やること 1 :: 本文のうち、「それは高く上がったボール、「フライ」を取ることだった。」を含む言葉で始まり「学校の校庭でマッキーと待ち合わせをしたのだ。」で終わる部分を書き直してください。その際、「校庭」を「グラウンド」に置き換えてください。

バンビのあくび

適度にテキトーに生きたいと思っている平民のブログです。

ボールで弧を描く

f:id:bambi_eco1020:20140911164527j:plain
 

小学生の時、クラスでラケットベースをやったことがある。

野球みたいなルールで、打つ時にバットではなくラケットを使うので、初心者や女の子でもボールが当たりやすいスポーツだ。私は、運動が得意だったので、打つのも走るのも問題なかったけれど、1つだけとても苦手としていることがあった。
 
それは高く上がったボール、「フライ」を取ることだった。
 
ゆるい球なのに…と思われるかも知れないが、空高く上がったボールの真下に行くと顔面にボールが落ちるのではないかととてもこわかったのだ。「顔に当たったら怖い!」と思うあまり、手だけを前に突き出して取ろうとするものだから、ボールの重さも感じるし、取れないことも多かった。
 
負けず嫌いの私は、それが悔しくて同じクラスのマッキーと言うあだ名の男の子に「フライの取り方を教えて!」と頼んだ。マッキーは平然とした表情で「いいよー」と言ってくれた。
帰宅後、ランドセルを放り投げて、すぐに自転車で出かけた。
学校の校庭でマッキーと待ち合わせをしたのだ。
私が着いた5分後ぐらいにマッキーがやってきた。柔らかいピンク色のゴムボールを持って。
 
「これ、当たっても痛くないボールだからこれで練習しようよ」
 
マッキーはそう言うと、ボールをぽーんと頭上高く放り投げて、自分でキャッチして見せてくれた。
その動きがあまりにも軽やかであったため、私にもすぐに出来るのではないかと思った。
けれど、恐怖心を拭い去るのは難しく、なかなかイメージしたような動きが出来ない。

集めたデータ:

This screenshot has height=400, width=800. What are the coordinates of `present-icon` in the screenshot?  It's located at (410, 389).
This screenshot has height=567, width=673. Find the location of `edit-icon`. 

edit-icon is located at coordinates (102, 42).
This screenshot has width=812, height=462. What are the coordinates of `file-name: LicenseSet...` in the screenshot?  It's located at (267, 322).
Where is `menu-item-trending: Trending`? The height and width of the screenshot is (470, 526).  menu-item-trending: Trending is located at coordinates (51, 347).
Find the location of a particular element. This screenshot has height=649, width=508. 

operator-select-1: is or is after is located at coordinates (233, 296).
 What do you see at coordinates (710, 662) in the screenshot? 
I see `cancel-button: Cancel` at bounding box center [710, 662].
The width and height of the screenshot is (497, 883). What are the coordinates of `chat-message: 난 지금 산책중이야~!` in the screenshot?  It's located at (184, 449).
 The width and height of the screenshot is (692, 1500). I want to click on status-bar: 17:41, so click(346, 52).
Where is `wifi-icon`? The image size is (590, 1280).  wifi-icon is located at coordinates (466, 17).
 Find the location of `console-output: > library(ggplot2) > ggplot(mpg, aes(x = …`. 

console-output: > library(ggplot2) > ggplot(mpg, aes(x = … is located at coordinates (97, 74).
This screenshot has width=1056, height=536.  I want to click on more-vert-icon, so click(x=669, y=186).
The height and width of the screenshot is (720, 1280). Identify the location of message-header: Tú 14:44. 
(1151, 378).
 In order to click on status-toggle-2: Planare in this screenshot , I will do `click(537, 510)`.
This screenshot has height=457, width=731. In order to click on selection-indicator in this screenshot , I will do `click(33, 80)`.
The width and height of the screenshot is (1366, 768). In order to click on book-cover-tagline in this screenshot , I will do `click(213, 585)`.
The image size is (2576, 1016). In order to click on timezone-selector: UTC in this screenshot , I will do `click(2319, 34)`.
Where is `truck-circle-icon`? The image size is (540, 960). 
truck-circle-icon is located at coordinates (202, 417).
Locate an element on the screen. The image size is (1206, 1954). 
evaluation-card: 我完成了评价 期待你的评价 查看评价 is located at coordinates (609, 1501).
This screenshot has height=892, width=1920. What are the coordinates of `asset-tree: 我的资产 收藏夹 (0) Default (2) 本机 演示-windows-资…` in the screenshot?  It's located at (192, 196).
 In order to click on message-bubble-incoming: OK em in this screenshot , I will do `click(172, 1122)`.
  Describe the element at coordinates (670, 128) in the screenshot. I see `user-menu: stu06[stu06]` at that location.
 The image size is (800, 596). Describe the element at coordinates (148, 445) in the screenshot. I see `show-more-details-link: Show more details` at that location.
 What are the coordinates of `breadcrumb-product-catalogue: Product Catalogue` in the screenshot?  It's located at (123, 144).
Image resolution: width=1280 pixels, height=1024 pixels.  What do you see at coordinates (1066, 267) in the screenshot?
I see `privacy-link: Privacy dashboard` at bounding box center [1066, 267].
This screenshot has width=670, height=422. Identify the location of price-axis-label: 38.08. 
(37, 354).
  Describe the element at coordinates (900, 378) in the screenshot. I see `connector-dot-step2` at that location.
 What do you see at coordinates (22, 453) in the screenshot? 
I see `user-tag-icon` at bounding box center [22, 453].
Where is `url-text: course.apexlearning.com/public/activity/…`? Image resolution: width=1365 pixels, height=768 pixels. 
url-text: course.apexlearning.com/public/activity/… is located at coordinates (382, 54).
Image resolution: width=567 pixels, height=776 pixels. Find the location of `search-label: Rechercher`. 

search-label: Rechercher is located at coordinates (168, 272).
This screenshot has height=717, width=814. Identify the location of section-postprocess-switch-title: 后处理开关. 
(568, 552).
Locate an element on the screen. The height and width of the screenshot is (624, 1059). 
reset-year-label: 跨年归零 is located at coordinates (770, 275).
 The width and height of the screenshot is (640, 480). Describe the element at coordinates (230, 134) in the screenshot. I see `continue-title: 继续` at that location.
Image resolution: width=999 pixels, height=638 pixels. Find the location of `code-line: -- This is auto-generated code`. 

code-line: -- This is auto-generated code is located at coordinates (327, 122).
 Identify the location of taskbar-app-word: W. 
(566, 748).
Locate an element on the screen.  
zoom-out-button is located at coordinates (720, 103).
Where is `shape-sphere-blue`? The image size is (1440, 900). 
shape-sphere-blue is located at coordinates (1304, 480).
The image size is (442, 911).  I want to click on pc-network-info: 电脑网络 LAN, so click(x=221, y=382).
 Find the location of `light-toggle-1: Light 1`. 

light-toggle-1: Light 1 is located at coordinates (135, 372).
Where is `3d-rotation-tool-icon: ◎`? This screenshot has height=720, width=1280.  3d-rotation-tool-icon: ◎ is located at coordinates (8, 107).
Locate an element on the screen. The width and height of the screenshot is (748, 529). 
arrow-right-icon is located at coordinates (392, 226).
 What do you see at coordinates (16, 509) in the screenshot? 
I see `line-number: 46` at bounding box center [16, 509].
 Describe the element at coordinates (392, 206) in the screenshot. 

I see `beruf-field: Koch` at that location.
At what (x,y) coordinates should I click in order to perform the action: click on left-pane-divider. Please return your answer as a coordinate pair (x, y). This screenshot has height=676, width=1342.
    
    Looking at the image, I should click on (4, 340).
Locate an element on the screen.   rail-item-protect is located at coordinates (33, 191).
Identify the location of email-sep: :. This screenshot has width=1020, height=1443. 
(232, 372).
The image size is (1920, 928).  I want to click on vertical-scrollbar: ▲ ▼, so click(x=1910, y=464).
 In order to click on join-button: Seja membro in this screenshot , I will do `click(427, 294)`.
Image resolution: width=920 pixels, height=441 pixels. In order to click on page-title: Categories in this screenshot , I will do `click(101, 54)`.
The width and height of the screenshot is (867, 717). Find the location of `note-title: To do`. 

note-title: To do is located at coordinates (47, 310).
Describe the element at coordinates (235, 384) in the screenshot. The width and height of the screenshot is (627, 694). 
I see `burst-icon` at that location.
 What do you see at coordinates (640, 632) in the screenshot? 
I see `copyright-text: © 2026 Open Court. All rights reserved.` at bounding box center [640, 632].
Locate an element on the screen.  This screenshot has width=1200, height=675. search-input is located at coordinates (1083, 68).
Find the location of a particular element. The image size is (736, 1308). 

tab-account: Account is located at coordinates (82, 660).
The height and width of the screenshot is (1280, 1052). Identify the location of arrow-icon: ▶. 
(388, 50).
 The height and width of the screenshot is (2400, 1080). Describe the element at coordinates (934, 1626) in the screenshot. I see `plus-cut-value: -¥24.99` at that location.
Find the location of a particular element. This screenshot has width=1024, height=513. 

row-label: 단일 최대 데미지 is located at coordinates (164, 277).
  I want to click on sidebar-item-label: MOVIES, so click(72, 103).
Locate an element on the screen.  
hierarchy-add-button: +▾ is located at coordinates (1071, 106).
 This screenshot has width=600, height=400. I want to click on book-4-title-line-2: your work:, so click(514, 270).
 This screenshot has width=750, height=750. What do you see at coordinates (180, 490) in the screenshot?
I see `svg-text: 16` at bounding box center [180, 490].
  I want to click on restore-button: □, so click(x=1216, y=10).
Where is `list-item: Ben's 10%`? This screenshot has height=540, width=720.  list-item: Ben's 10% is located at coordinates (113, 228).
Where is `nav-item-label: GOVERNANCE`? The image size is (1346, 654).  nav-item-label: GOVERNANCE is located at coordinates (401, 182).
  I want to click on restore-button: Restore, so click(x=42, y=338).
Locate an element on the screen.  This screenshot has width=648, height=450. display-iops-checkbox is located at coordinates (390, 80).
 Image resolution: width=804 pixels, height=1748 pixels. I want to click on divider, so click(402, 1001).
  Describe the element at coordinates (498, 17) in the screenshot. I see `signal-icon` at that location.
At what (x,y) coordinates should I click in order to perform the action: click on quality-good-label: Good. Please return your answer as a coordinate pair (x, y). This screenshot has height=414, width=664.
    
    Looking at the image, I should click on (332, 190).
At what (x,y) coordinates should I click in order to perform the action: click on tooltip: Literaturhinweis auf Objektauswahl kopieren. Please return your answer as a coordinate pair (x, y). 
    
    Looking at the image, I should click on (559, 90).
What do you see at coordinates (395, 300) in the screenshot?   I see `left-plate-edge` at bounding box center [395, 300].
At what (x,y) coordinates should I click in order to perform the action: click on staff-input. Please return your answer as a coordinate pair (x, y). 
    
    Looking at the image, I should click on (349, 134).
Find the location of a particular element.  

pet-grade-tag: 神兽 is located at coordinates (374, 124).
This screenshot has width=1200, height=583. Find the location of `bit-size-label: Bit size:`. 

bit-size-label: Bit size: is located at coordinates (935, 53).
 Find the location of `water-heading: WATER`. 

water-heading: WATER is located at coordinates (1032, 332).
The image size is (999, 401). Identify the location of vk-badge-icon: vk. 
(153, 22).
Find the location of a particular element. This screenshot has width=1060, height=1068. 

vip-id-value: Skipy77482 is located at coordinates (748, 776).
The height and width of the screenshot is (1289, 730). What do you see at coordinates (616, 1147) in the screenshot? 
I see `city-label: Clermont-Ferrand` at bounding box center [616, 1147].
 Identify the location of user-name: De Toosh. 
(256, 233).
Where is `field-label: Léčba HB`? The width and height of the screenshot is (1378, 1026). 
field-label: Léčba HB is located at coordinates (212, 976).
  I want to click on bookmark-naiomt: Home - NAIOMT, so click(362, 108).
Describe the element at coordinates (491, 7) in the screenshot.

やること 2 :: 記録の中の「on tooltip: Literaturhinweis」を含む行から「vip-id-value: Skipy77482 is」を含む行までを、最初と最後の行も入れてMarkdownの表に変えてください。空行は除き、「番号」の列に行の番号を、「内容」の列にその行を入れてください。

答え 1 ::
それは高く上がったボール、「フライ」を取ることだった。
 
ゆるい球なのに…と思われるかも知れないが、空高く上がったボールの真下に行くと顔面にボールが落ちるのではないかととてもこわかったのだ。「顔に当たったら怖い!」と思うあまり、手だけを前に突き出して取ろうとするものだから、ボールの重さも感じるし、取れないことも多かった。
 
負けず嫌いの私は、それが悔しくて同じクラスのマッキーと言うあだ名の男の子に「フライの取り方を教えて!」と頼んだ。マッキーは平然とした表情で「いいよー」と言ってくれた。
帰宅後、ランドセルを放り投げて、すぐに自転車で出かけた。
学校のグラウンドでマッキーと待ち合わせをしたのだ。

答え 2 ::
| 番号 | 内容 |
|---|---|
| 1 | At what (x,y) coordinates should I click in order to perform the action: click on tooltip: Literaturhinweis auf Objektauswahl kopieren. Please return your answer as a coordinate pair (x, y).  |
| 2 |     Looking at the image, I should click on (559, 90). |
| 3 | What do you see at coordinates (395, 300) in the screenshot?   I see `left-plate-edge` at bounding box center [395, 300]. |
| 4 | At what (x,y) coordinates should I click in order to perform the action: click on staff-input. Please return your answer as a coordinate pair (x, y).  |
| 5 |     Looking at the image, I should click on (349, 134). |
| 6 | Find the location of a particular element.   |
| 7 | pet-grade-tag: 神兽 is located at coordinates (374, 124). |
| 8 | This screenshot has width=1200, height=583. Find the location of `bit-size-label: Bit size:`.  |
| 9 | bit-size-label: Bit size: is located at coordinates (935, 53). |
| 10 |  Find the location of `water-heading: WATER`.  |
| 11 | water-heading: WATER is located at coordinates (1032, 332). |
| 12 | The image size is (999, 401). Identify the location of vk-badge-icon: vk.  |
| 13 | (153, 22). |
| 14 | Find the location of a particular element. This screenshot has width=1060, height=1068.  |
| 15 | vip-id-value: Skipy77482 is located at coordinates (748, 776). |